WHAT NEEDS TO BE DONE:
From the line with "You are a computer-use agent. Viewport: 1235px" to the final line of the data below, please write out every line exactly, with no pictures.

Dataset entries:
((
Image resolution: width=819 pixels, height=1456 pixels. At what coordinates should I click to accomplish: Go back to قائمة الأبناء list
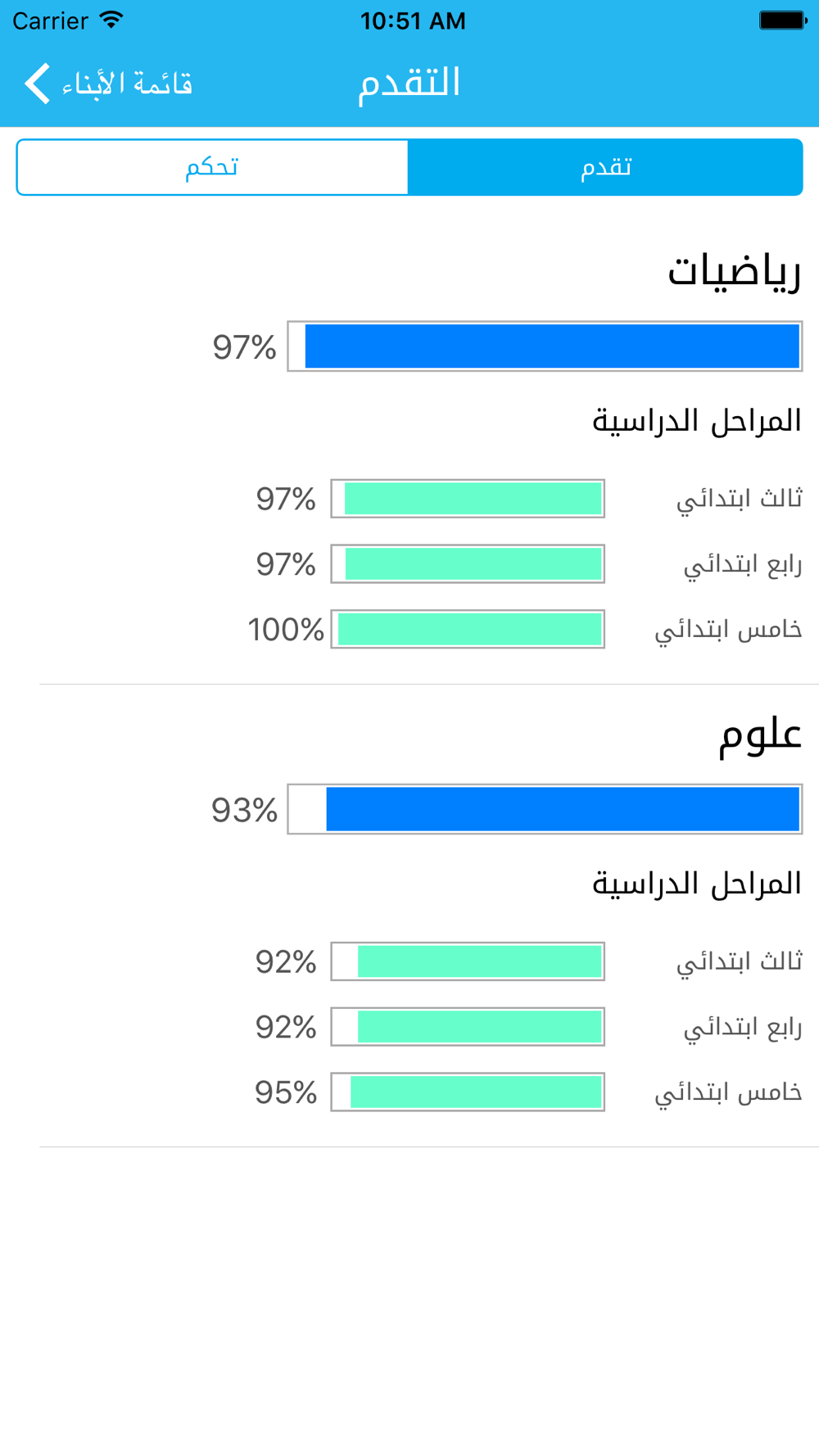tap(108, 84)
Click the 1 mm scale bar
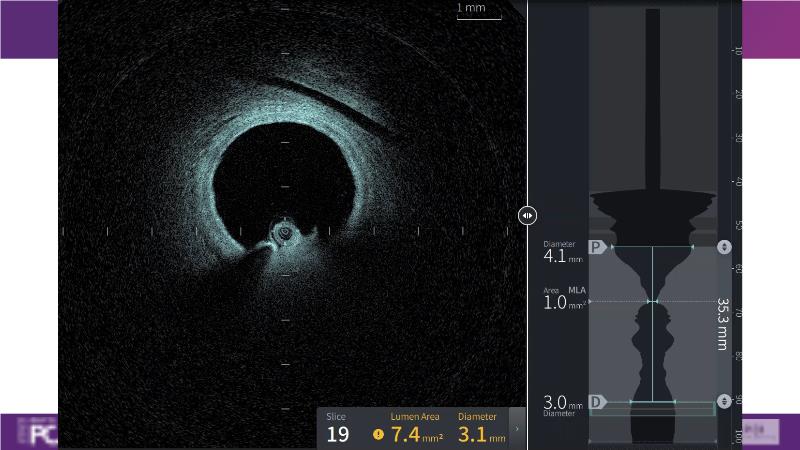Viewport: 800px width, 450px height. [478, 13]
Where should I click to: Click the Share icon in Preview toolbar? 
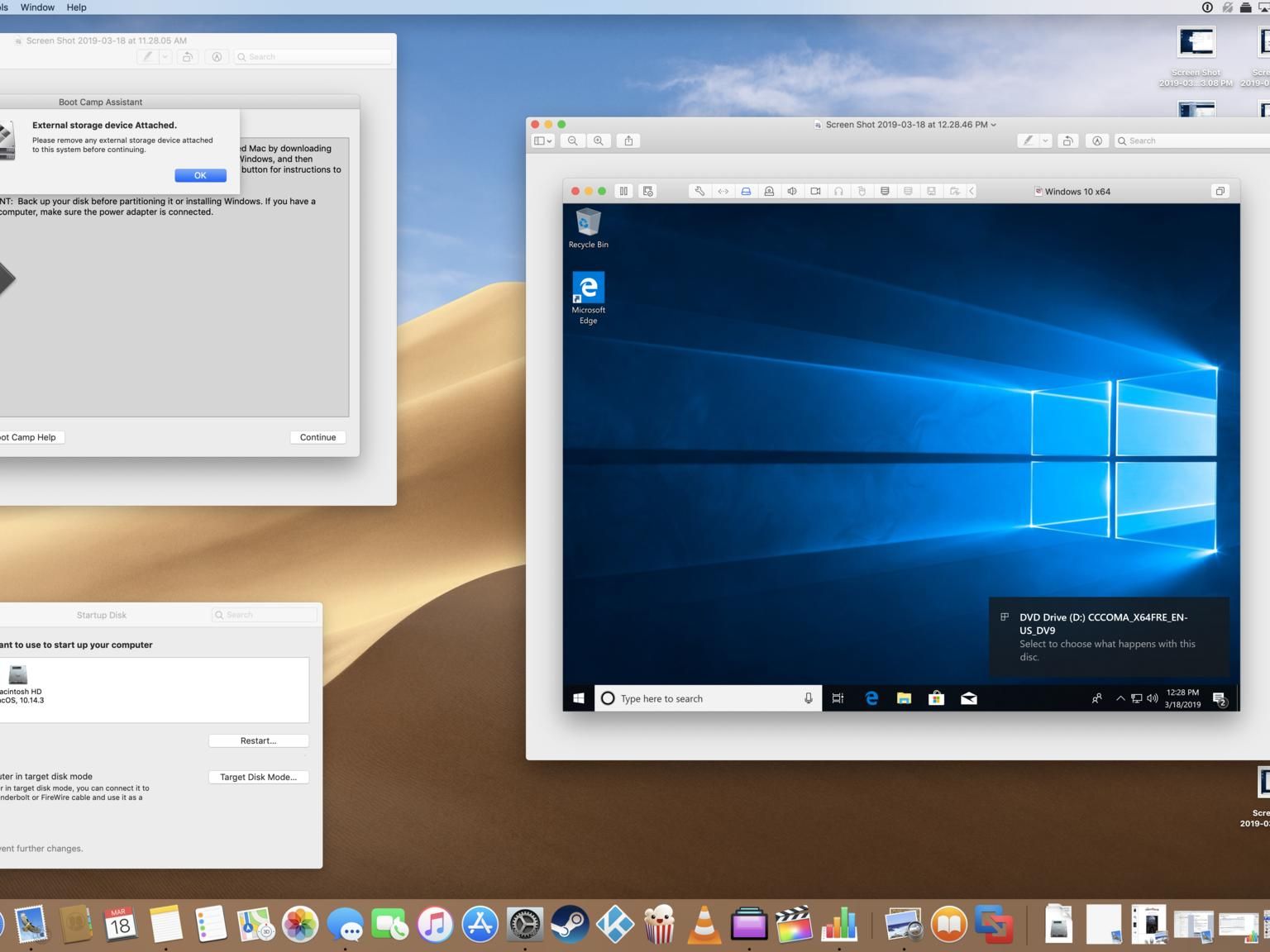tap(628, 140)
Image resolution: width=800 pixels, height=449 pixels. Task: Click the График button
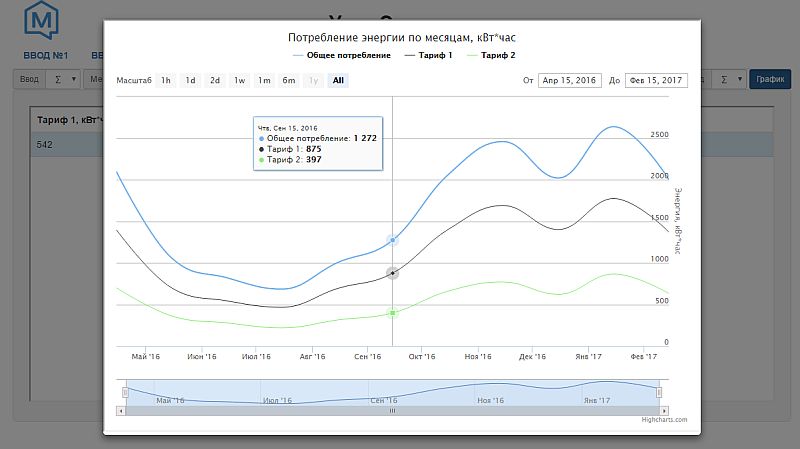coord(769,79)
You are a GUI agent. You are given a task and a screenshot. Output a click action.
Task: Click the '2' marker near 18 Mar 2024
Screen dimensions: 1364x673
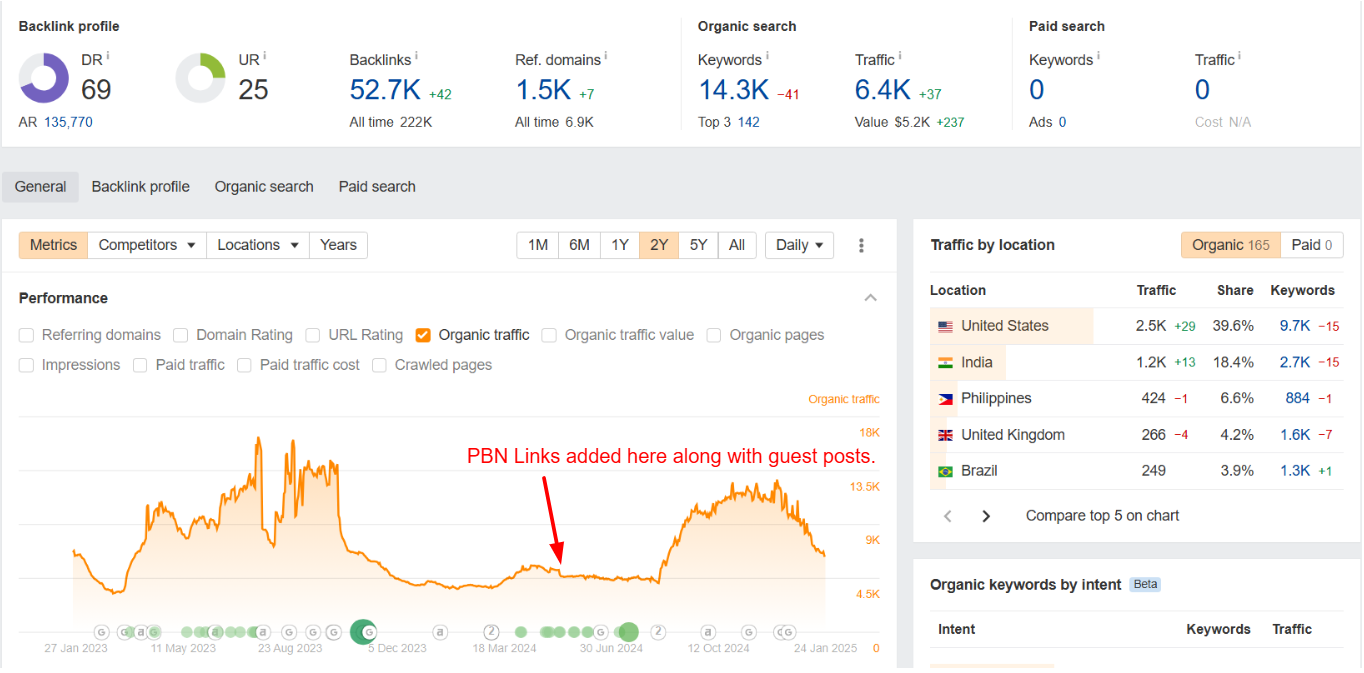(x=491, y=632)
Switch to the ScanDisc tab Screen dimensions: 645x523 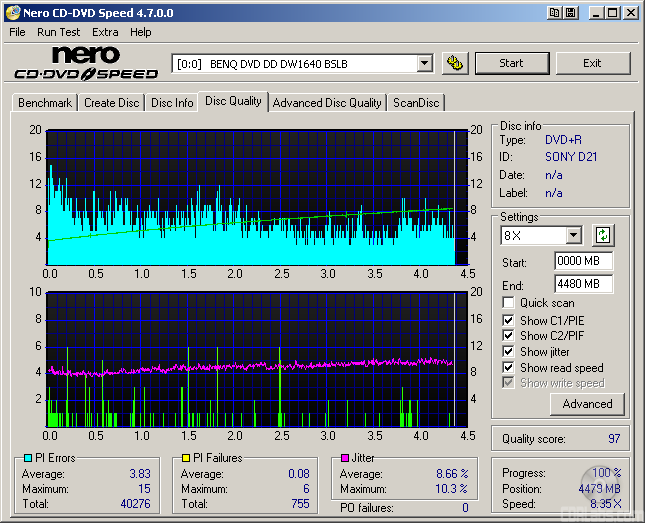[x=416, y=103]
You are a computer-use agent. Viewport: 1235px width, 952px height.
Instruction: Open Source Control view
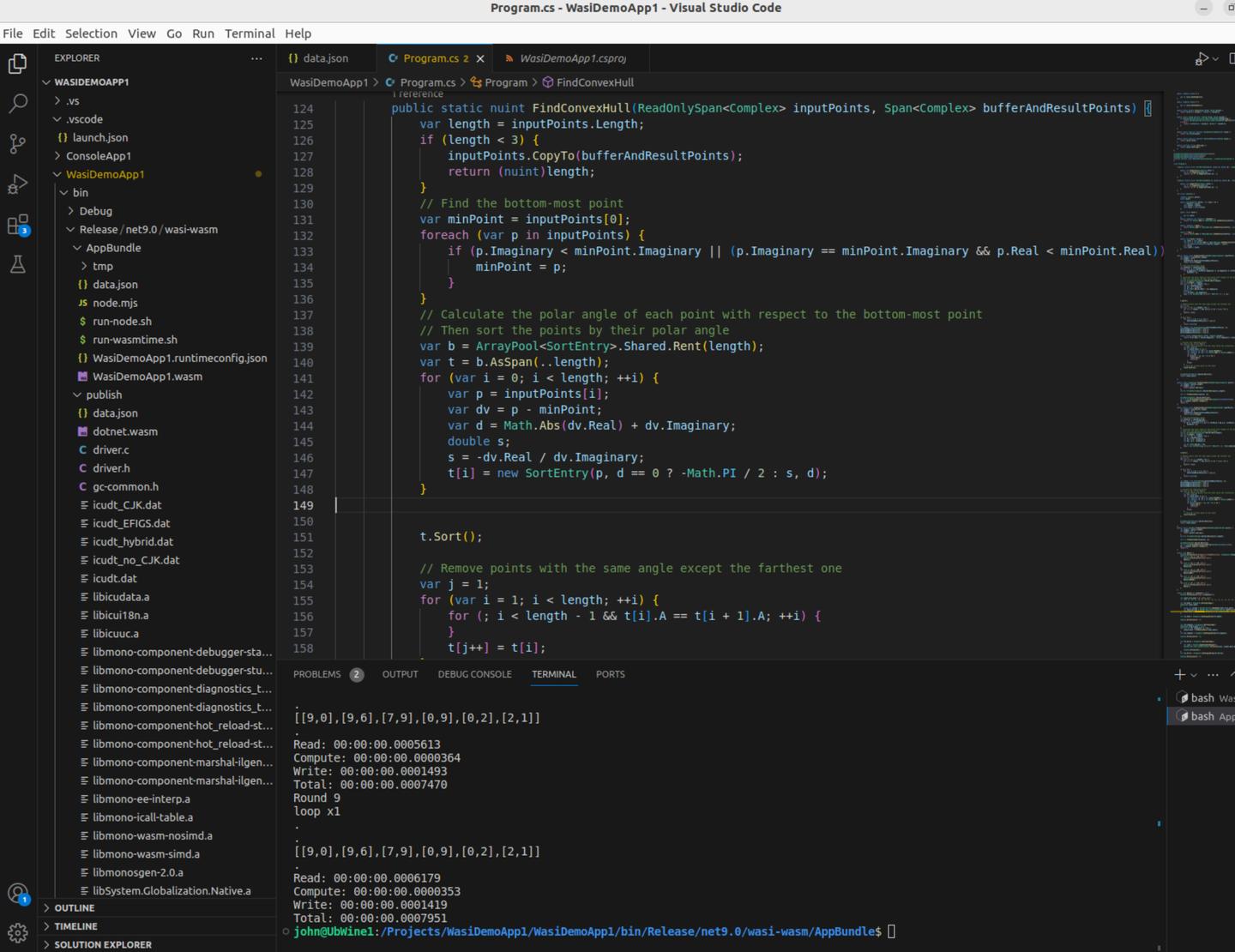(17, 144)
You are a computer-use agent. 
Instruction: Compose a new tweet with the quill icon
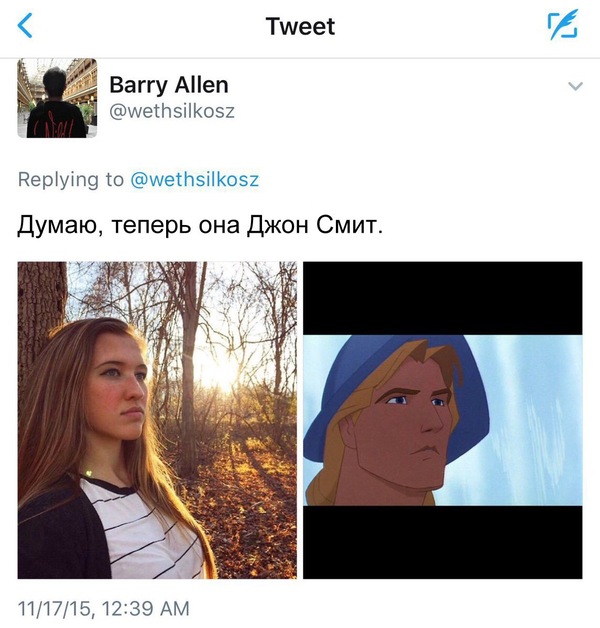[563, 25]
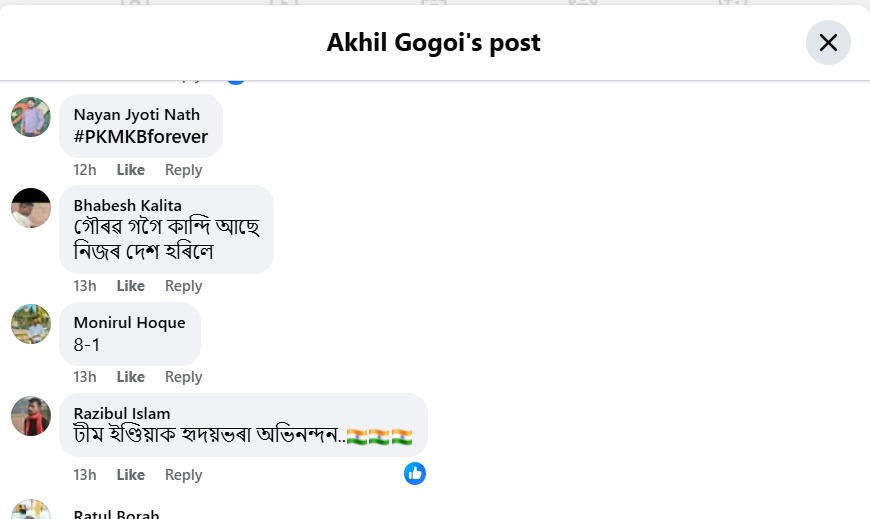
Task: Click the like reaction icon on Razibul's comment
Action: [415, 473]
))
RESPONSE AREA:
You are a computer-use agent. Viewport: 1235px width, 952px height.
Instruction: Open Source Control view
(17, 144)
You are a computer-use agent. 
Instruction: Compose a new tweet with the quill icon
[563, 25]
Task: Click the like reaction icon on Razibul's comment
Action: [415, 473]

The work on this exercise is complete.